漢土に於ては、半陰陽を『人痾』或は『二形』或は『半月』といひ、我国に於ては『はにわり』『ふたなり』といふ。『病名彙解』に『本卓綱目に云ふ。体男女を兼ぬるを俗に二形と名づく(中略)その類三あり、男にして即ち女、女にして即ち男なるものあり、半月は陽、半月は陰なるものあり、妻なるべくして夫たるべからざるものあり』といひ、『倭名類聚抄』には『内典云、五種不男、其曰二半月一、俗訛云、波爾和利、謂二其体而不一レ男一月三十日、其陰十五日為レ女、名二半月一也』とあり、『箋註倭名類聚抄』に之を註釈して『按、五種不男、見二法華経女楽行品一、記云、五種不男、生劇妬、変レ半也、半謂三半月一、半月列在二第五一、此所引葢是、叉四分律云、黄門者、妬黄門、変黄門、半月黄門、半月黄門者一、半月能男、半不レ能レ男、云々』とあり、『和漢三方図会』に『五雜俎云、晋恵帝時、京洛有レ人、兼二男女体一、亦能両用二人道一者、今人謂二之半男女一(中略)一云、上半月為レ男、下半月為レ女、般若経職博之、又半擇迦是也』とある。

是に由つて之を見れば、半陰陽を『半月』といふのは一ヶ月の上半期は男となり、下半期は女となると云ふ伝説に基いたもので、邦語で半陰陽を『はにわり』といふのは漢語の『半月』の訛言であるらしく『類聚名義抄』に『半月、はりわり』と記し、『伊呂波字類抄』にも『半月、はにわり、十五日為レ男、十五日為レ女之様也』とある。而してこの『半月』といふ語の出処は仏典であるがまた一に『黄門』といふ名もある。

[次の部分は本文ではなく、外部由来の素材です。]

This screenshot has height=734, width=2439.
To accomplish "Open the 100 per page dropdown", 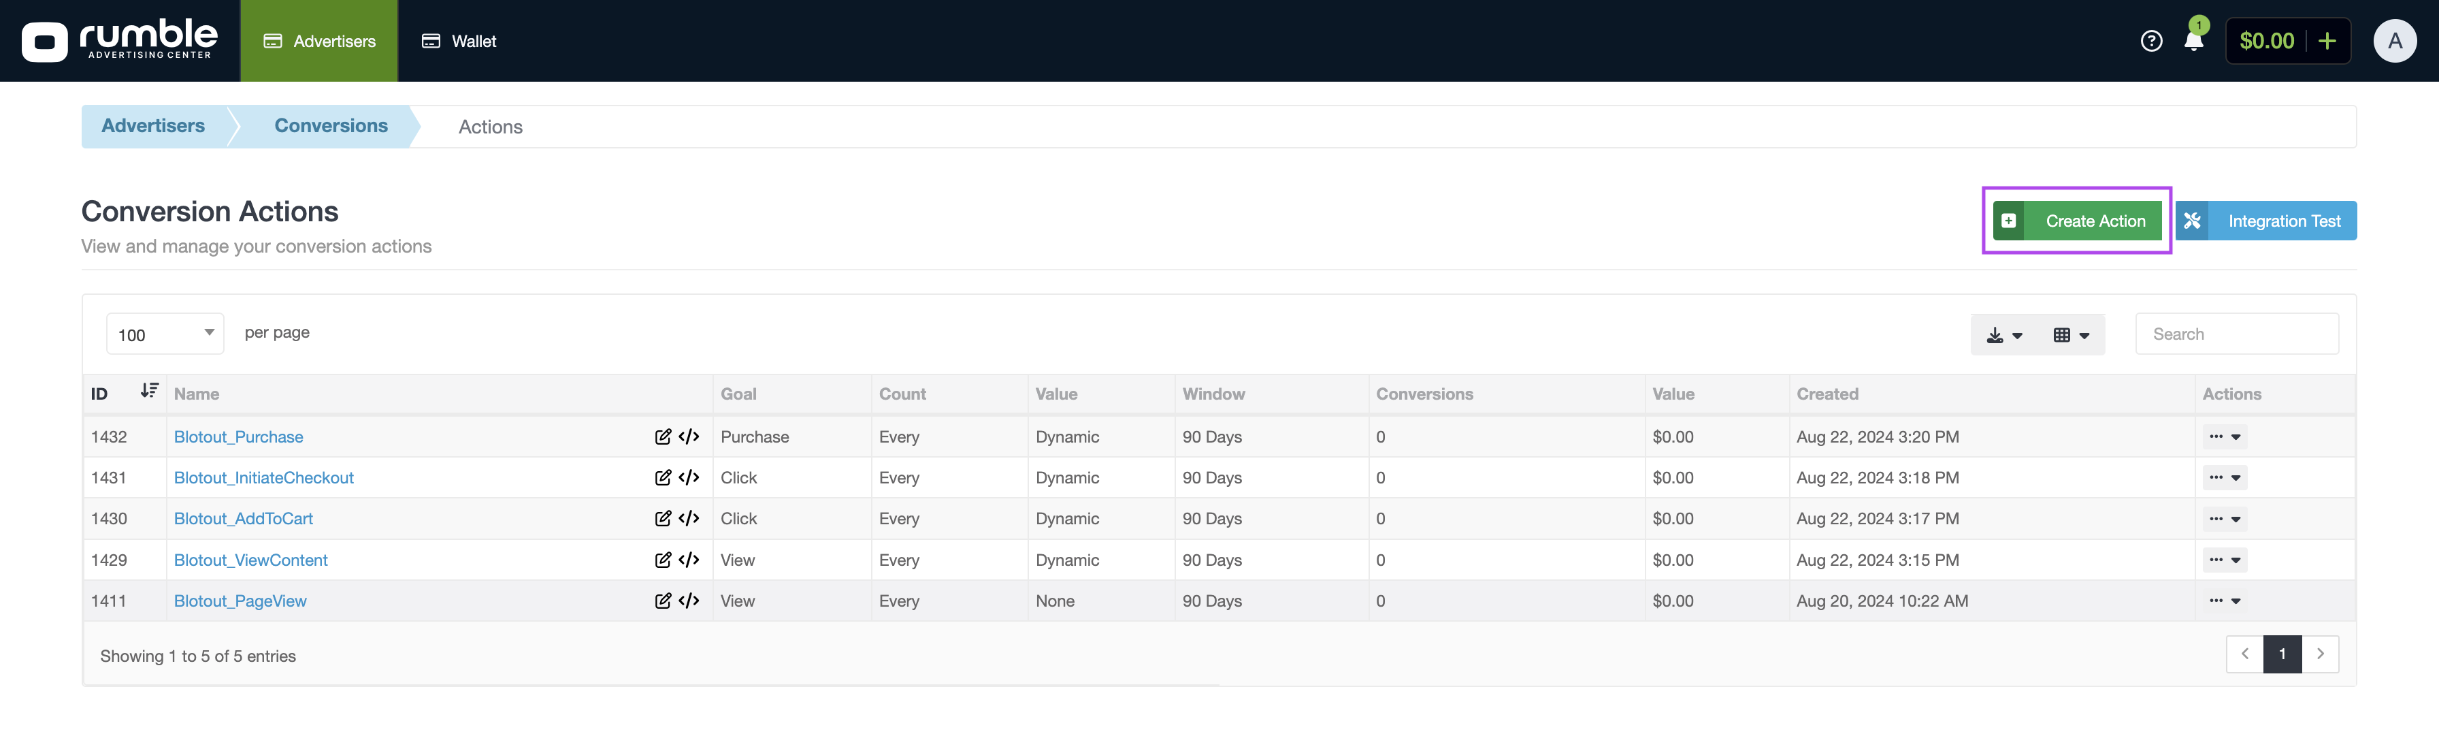I will tap(165, 334).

我国に於ても半陰陽のことは古くから知られてゐたもので、平安朝時代に出でた『類聚三代格』の中に『国不放之人、債員之人、黄門、奴婢之類云々』とあって、黄門を挙げてある。(黄門は仏典に記せる半陰陽の名)、また寂蓮法師詞書と伝へらるゝ『異疾草紙』に『都に鼓を首にかけて路次歩く男あり。形は男なれども女の姿に似たることどもありけり。人これをおぼつかながりて、夜寝入りたるに密かに衣をあげて見れば、男女の根共にありけり。これ二形のものなり。』とある。